On the 100th-year anniversary of Maria Callas’s birth, readers might be surprised to learn that the opera singer was soundly and roundly booed during her first six performances at New York’s Metropolitan Opera House. She also confessed in interviews that she did not like the sound of her own voice. Others call her “the voice of the century,” or “La Divina.” Yet, perhaps, no artist in operatic history was so controversial.
If we turn to artists of the previous generation, however, we find virtually unanimous agreement: Dramatic soprano Gina Cigna said, “She had great presence, but goodness, she sang with three voices!” Soprano Augusta Oltrabella said, “Why, oh why did she not stick to the coloratura repertoire? In that she was truly sensational, but the rest of the voice was simply manufactured.” Lyric soprano Mafalda Favero: “She was theatrical to a degree, but never touching.” Mezzo-soprano Giulietta Simionato: “I always found her interpretations immensely dramatic but never moving.”
Callas’s Beginnings
Maria Kalogeropoulos, known to us as Maria Callas, born in New York on Dec. 2, 1923, had a great love for music, a formidable intellect, superlative musicianship, and immense dramatic powers. Her voice, although not the most beautiful, was deeply expressive.Studio recordings reveal that for perhaps five years the young Callas had vocal cords of iron. Her first solo disc, which offered both lyric and dramatic arias (1949) was a stunning success. Her dramatic instinct, deft sense of style, and flawless technique were beyond reproach. The pitch was steady, and the tone spun luminously.
A Sad Decline
However, when one sings too high and too loud too often, or just simply, too often, even iron vocal cords lose their resilience. The pitch begins to waver: An uncontrollable fluctuation between the intended note and the note just below sets in; huskiness appears as beauty disappears; and finally, an inability to sing rapid notes with accuracy.The decline was swift. In “La Forza del Destino” (1954), “La Boheme” (1956), and “Norma” (1964), one hears progressive vocal deterioration. The pitch begins to oscillate; the louder passages, pushed past their natural capacity lose their initial beauty; and the voice divides itself into three separate voices, known as registers, having no organic connection with each other.
The True Tragedy
It is an unprecedented phenomenon in operatic history that as Maria Callas began her vocal decline, public adulation exponentially increased. She is, perhaps, the first classical performer to become a kind of pop icon, adored for her celebrity, elegant clothes, and beau monde lifestyle more than for her artistry. The noise of sensation gradually deafened listeners to the quality of the music she was making, and Callas herself was one of the few that seemed to notice.The closeness of a television camera reveals aspects of personality unseen in a large theater. The grand gesture cannot disguise the subtle facial expressions that betray Callas’s fear, or discontent with herself, or the radical change in personality seen in the cold glances given to the conductor belying the humble sweetness she shows the viewers.

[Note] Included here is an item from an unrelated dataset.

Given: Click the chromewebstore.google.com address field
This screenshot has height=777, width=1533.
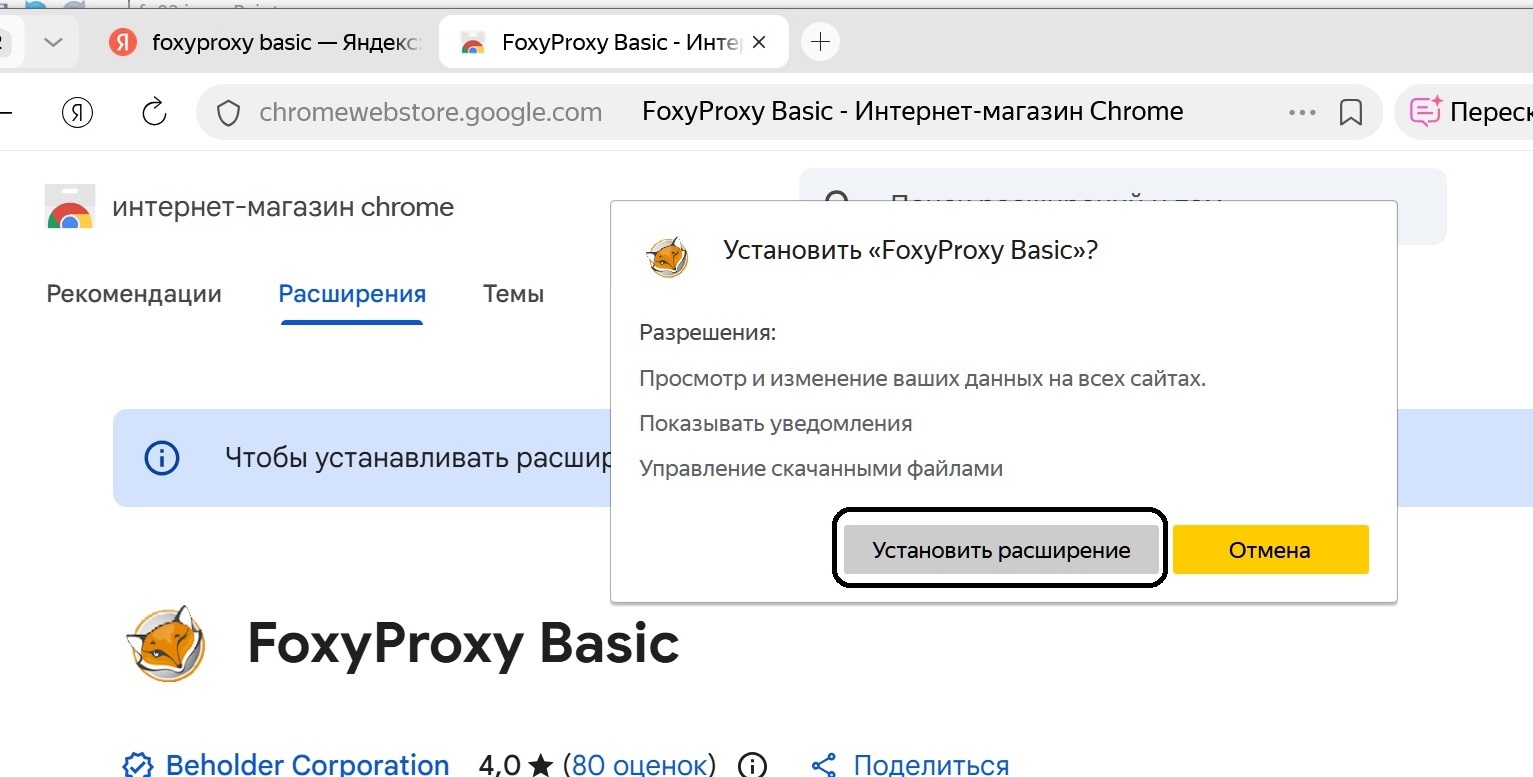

One cannot help but feel compassion for the 39-year-old artist in Hamburg (1962), or the 51-year-old in Tokyo, who retains only a ghost of a voice, and whose face expresses despair at not being able to reach the artistic heights she so desperately desired. How must she have felt upon hearing ovations from the crowd, while she knew how utterly she had failed.
The singing of Maria Callas was not divine; it had too many flaws. Her acting was formidable, its power astonishing, but opera is about singing—“bel canto,” the beauty of the human voice and what it can express. For an audience to tolerate and even cheer technical failure and breeches of good taste, to disregard the standards of centuries’ old tradition, is a terrible indictment against a public, perhaps a society, who can be persuaded to cheer almost anything.
It is also an indictment against the artist, Maria Callas, who chose wealth and fame over art, and found that art, in its turn, abandoned her.